Wir hatten ja schon die bunten Notizzettel vom Klemmbrett gehabt. Dort bleiben sie statisch egal, an welchem Kapitel man gerade schreibt. Zieht man sie andererseits ins Dokument bleiben sie genau an dem Ort, wo sie abgelegt worden. Ich benutze sie gerne als Aufschubsmittel. Nach dem Motto: Hier muss eine witzige Bemerkung hin. OK mir ist eine eingefallen. Ich schreibe sie auf und werfe den Zettel weg.

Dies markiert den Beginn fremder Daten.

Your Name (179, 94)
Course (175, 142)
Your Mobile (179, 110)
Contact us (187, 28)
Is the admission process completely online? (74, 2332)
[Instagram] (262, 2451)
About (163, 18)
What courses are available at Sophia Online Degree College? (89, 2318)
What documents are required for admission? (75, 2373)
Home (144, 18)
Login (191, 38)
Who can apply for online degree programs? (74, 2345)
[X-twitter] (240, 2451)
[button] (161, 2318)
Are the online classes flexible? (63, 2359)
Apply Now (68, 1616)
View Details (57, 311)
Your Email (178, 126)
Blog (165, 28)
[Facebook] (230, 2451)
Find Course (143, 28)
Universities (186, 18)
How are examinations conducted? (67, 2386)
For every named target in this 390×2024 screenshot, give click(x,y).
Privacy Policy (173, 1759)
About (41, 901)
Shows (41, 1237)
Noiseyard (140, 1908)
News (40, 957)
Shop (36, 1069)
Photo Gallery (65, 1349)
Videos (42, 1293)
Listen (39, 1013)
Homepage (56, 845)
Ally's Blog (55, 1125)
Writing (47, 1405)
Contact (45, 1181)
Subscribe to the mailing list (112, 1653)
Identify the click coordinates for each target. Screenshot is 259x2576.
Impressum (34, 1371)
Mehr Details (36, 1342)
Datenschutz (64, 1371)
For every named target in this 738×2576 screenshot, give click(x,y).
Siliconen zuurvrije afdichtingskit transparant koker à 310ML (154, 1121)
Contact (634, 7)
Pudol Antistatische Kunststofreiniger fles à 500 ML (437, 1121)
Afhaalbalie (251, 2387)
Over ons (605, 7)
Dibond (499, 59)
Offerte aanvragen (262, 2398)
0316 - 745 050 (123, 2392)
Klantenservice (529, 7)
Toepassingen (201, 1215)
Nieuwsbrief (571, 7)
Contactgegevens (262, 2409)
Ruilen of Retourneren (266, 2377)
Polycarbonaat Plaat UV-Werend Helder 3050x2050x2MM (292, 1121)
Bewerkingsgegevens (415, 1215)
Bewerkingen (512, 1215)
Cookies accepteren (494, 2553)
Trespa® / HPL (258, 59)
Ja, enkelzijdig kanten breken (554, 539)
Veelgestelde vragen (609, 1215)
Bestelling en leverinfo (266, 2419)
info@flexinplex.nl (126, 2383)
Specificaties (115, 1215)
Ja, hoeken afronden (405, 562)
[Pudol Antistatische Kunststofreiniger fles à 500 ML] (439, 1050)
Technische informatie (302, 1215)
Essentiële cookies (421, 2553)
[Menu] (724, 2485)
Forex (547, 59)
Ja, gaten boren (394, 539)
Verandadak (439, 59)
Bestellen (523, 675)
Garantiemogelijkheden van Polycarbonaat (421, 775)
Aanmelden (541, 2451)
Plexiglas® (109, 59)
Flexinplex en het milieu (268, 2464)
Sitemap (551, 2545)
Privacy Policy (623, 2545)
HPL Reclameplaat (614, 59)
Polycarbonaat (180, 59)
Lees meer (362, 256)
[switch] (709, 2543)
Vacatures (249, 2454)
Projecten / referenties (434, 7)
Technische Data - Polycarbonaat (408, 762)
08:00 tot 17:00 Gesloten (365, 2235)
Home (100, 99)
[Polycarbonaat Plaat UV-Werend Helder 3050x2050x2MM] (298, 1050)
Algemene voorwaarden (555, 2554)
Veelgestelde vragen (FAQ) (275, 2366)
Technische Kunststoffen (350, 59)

- Geistertexte: Das sind die blau schimmernden Textstellen, die man markiert und mit dem Geist-Symbol oben aktiviert. Sie tauchen nie im fertigen Werk auf. Nichtmal, wenn man sie ausdruckt. Für mich sind sie, wie das, was man früher in Klammern gesetzt hat. Eine widersprüchliche Handlung. Etwas, das der Leser hier noch nicht weiß, aber ich als Autor brauche. Zum Beispiel: der beste Freund gibt seinem Kumpel eine Rose. »Damit gewinnst du das Herz deiner Angebeteten« [Geistertext: Der Kumpel weiß, dass sie auf Rosen allergisch ist. Er selber ist in sie verliebt und will seinen Freund sabotieren.]
- Kommentare: selbsterklärend. Immer, wenn mich etwas stört, wird ein Kommentar gesetzt. Wenn die Kampfszene zu langweilig ist, wird es notiert. Ist der Dialog schlecht, wird es notiert.
- Marker: Ich nutze ihn, um kommentierte Textabschnitte zu begrenzen. Manchmal sind ja nur zwei, drei Sätze schlecht.
- Ereignisse: Eigentlich dafür gedacht wichtige Punkte im Plot zu markieren. Ich selber benutze sie, wenn ich was am Plot verändere. So kann ich später nachvollziehen bis, wohin ich nachschauen muss bis meine neue Idee Auswirkungen hat. Zum Beispiel, wenn mir ab Kapitel 5 in den Sinn kommt, dass mein Held doch besser keine magischen Kräfte besitzt. Hier muss ich dann bis zu der Markierung alle Zaubertricks des Helden wegschreiben.
So schreibe ich das ganze Buch durch. Ich lese noch ein paar Mal drüber und mache mir Notizen und ändere Ungereimtheiten. Das Ganze sieht in meinem Beispiel dann so aus.
Bevor ihr jetzt schreit, das ist zu unübersichtlich, bedenkt Folgendes. Der Arme Artikelschreiber wollte nicht zu jedem Tool ein eigenes Bild schießen. Also übertreibt es nicht mit dem Markieren und schreibt bis ihr das Wort ENDE, unter eurem Dokument gesetzt habt. So und das war es auch schon mit dem zweiten Teil der Reihe. Läuft doch gut. Aus einem einzelnen Satz/Plotpunkt habe ich zwei schlecht geschriebene Seiten erschaffen. Im dritten Teil werde ich euch zeigen, wie ich aus diesem Text etwas Lesbares mache: Der Überarbeitung.
Gastautor: Benjamin
Mein Name ist Benjamin Kloß (30 Jahre) und ich lebe im schönen Thüringen.Ich war schon immer ein kleiner Tagträumer. Während meiner Schulzeit habe ich gerne an Geschichten gebastelt – zum Leidwesen meiner Lehrer. Später habe ich es mit ernsteren Projekten versucht. Viele negative Kritiken hätten mich fast zur Aufgabe gezwungen. Schon bald begriff ich, dass Schreiben mehr ist, als nur gute Ideen aneinander zu reihen. Es ist ein Handwerk, was gelernt, geübt und verbessert werden muss. Jedes Projekt hat mich vorangebracht. Mit meinem aktuellen Fantasymehrteiler »Lords von Loreedan« will ich jetzt den großen Sprung wagen und das Wort »Hobby« vor dem Autor wegbekommen. Ich hoffe, es klappt.